WHAT NEEDS TO BE DONE: Omitting every picture, output the records below exactly, please.

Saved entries
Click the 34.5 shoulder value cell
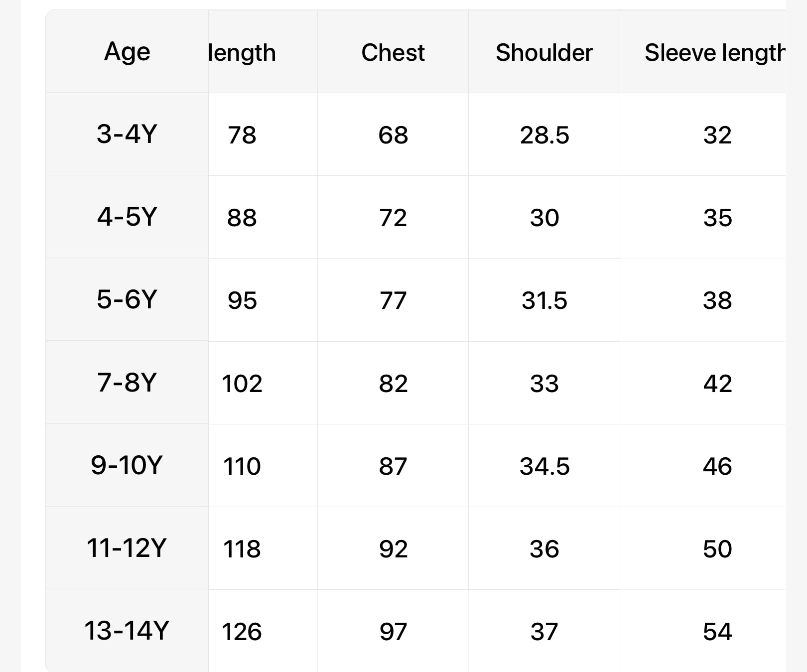The image size is (807, 672). 544,466
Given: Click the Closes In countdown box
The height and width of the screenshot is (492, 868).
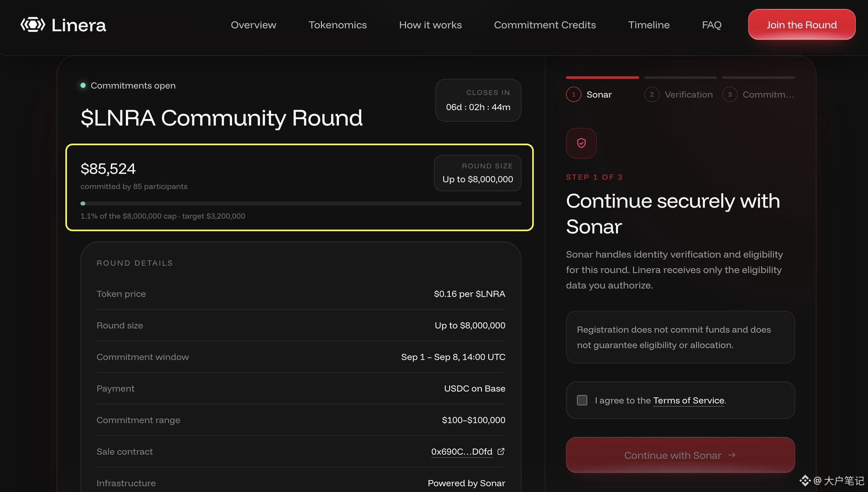Looking at the screenshot, I should pos(478,100).
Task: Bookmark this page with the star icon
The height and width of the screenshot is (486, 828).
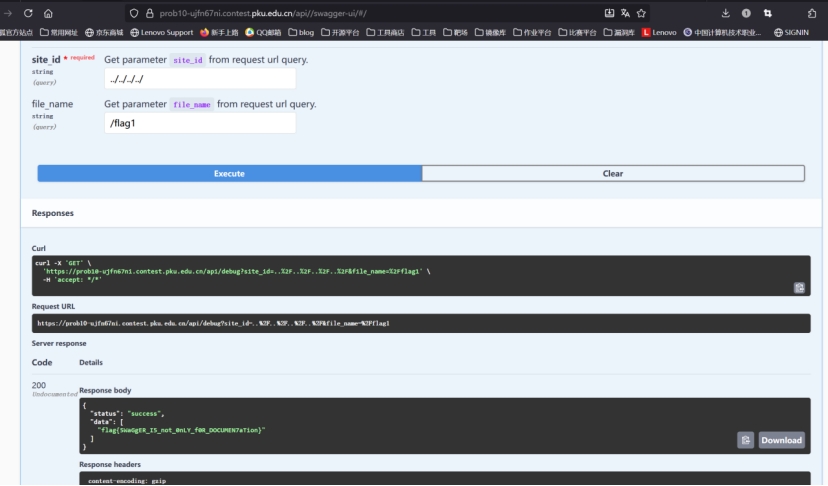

EXERCISE SOLUTION:
Click the 34.5 shoulder value cell
The image size is (807, 672). 544,466
Given: Click the Closes In countdown box
The height and width of the screenshot is (492, 868).
Looking at the screenshot, I should pos(478,100).
Task: Bookmark this page with the star icon
The height and width of the screenshot is (486, 828).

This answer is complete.